_WHAT YOU HAVE TO DO_:
Within the entries below, the lines from the one with "[Play Be Thou" through the one with "[Play Nothing but" are to be set down exactly, both ends kept.

------------------------------------------------------------------------

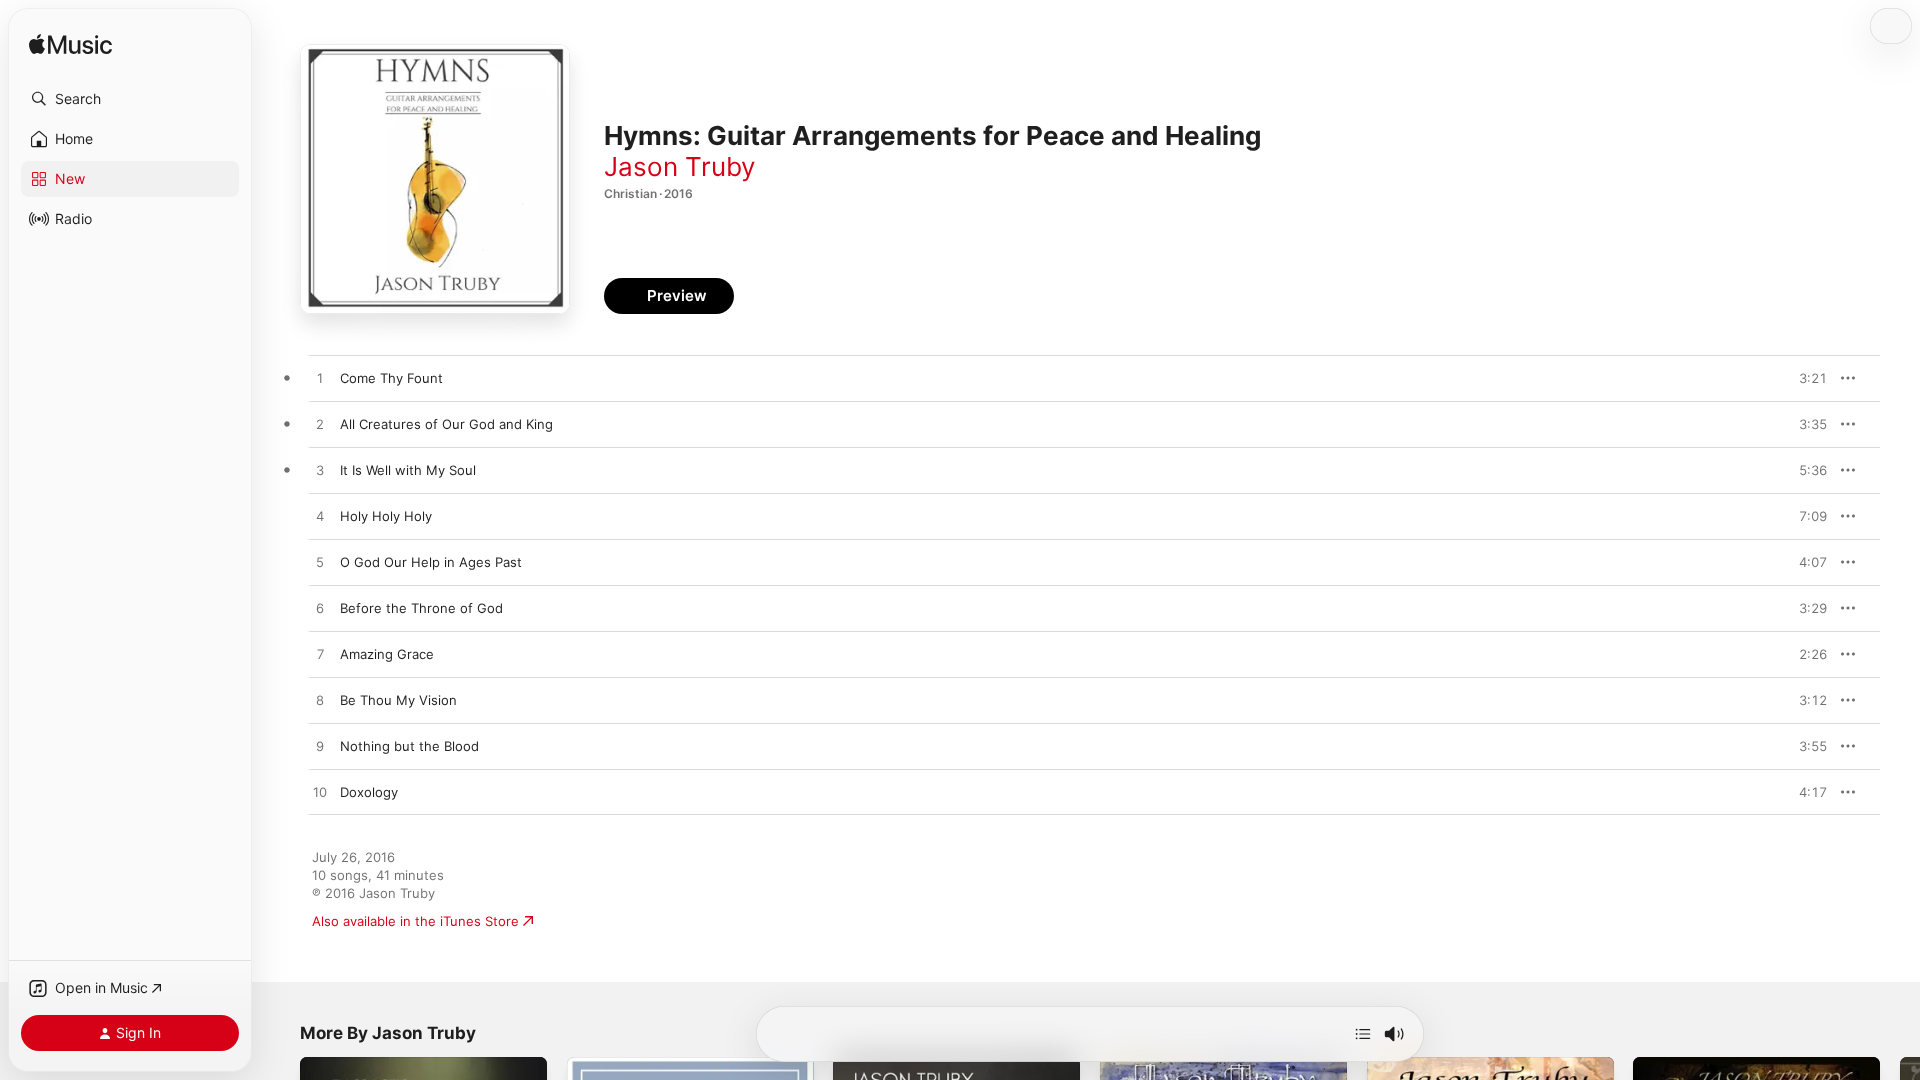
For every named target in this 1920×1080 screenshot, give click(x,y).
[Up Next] (1363, 1034)
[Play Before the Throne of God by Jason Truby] (320, 609)
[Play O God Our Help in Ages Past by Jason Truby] (320, 563)
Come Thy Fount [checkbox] (391, 378)
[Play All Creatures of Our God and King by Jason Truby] (320, 425)
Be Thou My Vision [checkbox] (398, 700)
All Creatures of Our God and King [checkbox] (446, 424)
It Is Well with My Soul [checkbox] (408, 470)
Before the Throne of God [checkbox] (421, 608)
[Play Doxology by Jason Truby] (320, 793)
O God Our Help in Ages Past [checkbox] (431, 562)
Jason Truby (679, 166)
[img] (70, 45)
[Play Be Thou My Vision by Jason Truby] (320, 701)
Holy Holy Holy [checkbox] (386, 516)
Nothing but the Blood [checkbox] (409, 746)
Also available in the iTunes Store (415, 921)
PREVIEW (1805, 378)
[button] (130, 99)
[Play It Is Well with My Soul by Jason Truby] (320, 471)
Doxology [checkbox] (369, 792)
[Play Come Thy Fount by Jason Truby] (320, 379)
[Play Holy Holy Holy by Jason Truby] (320, 517)
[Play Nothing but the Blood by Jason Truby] (320, 747)
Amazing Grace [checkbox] (387, 654)
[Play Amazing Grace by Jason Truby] (320, 655)
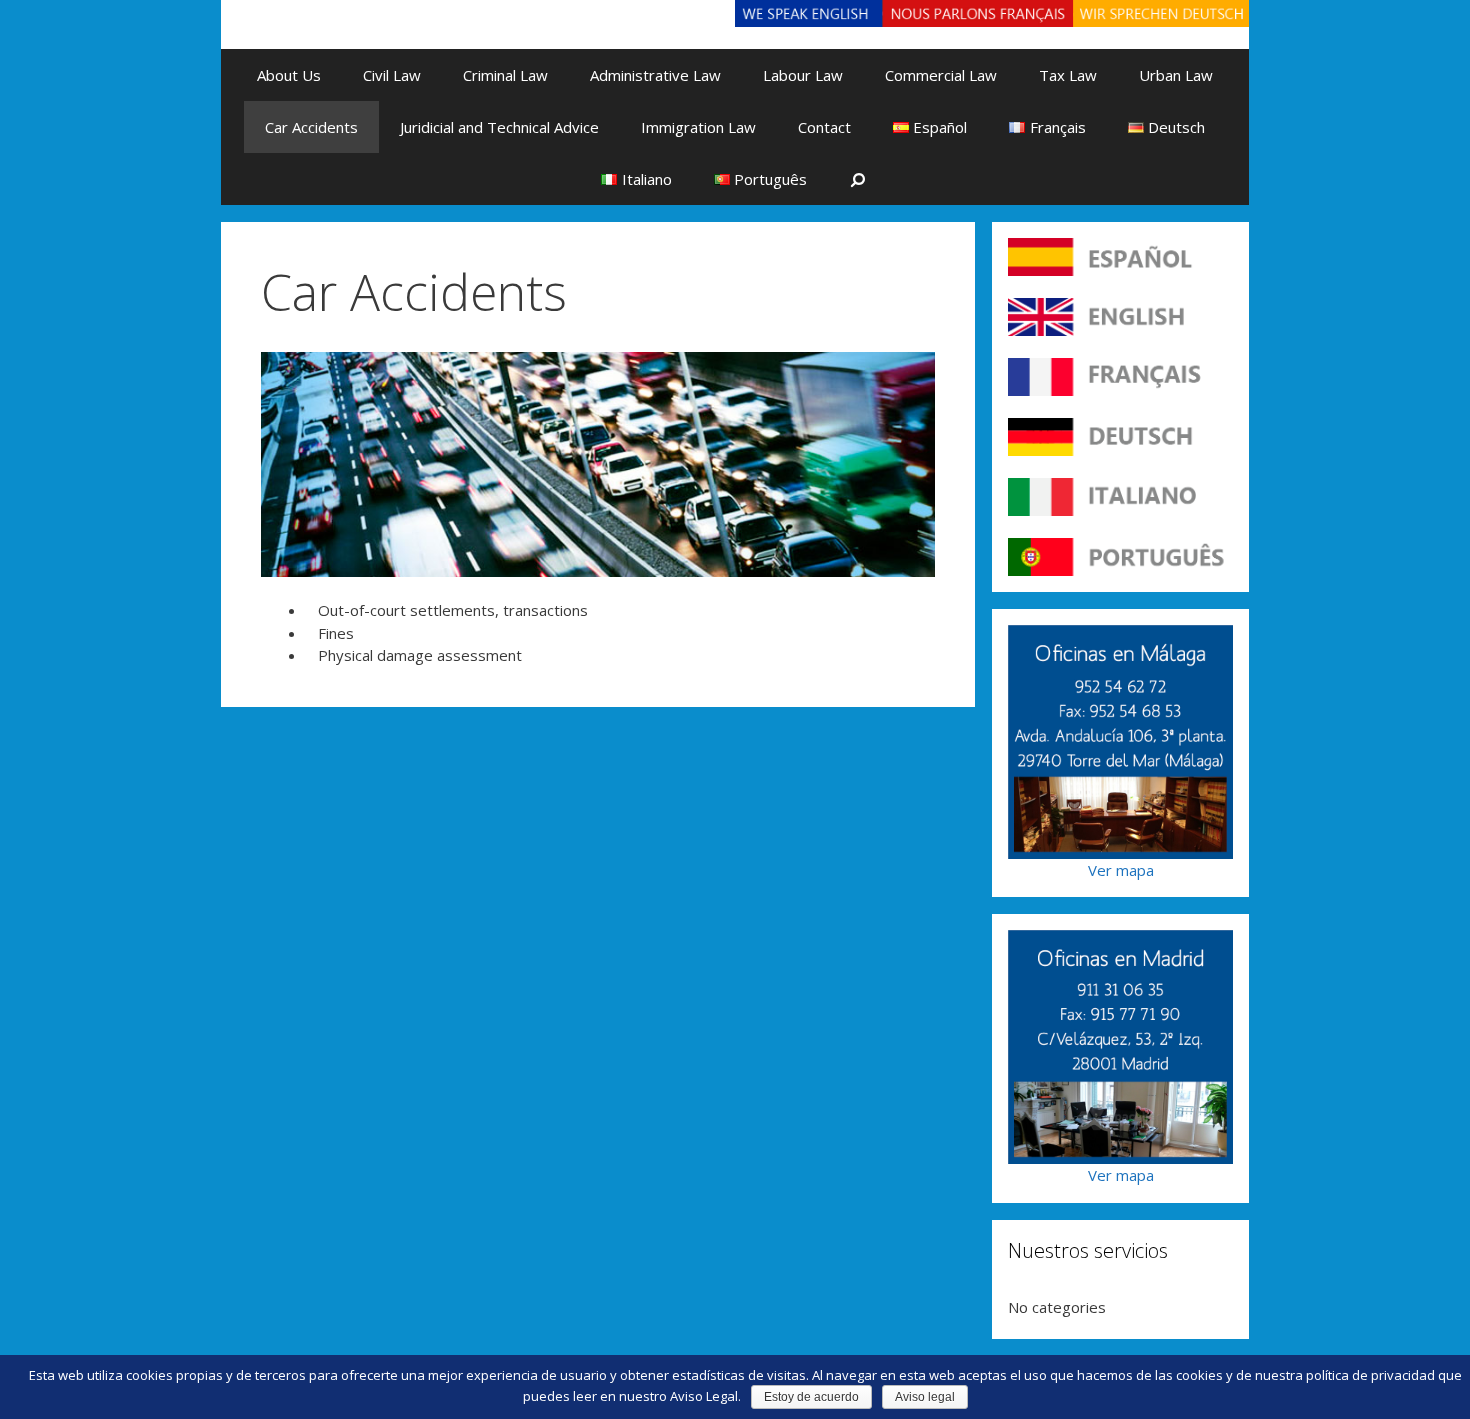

------------------------------------------------------------------------

_REPLY_:
[Play Be Thou My Vision by Jason Truby] (320, 701)
Holy Holy Holy [checkbox] (386, 516)
Nothing but the Blood [checkbox] (409, 746)
Also available in the iTunes Store (415, 921)
PREVIEW (1805, 378)
[button] (130, 99)
[Play It Is Well with My Soul by Jason Truby] (320, 471)
Doxology [checkbox] (369, 792)
[Play Come Thy Fount by Jason Truby] (320, 379)
[Play Holy Holy Holy by Jason Truby] (320, 517)
[Play Nothing but the Blood by Jason Truby] (320, 747)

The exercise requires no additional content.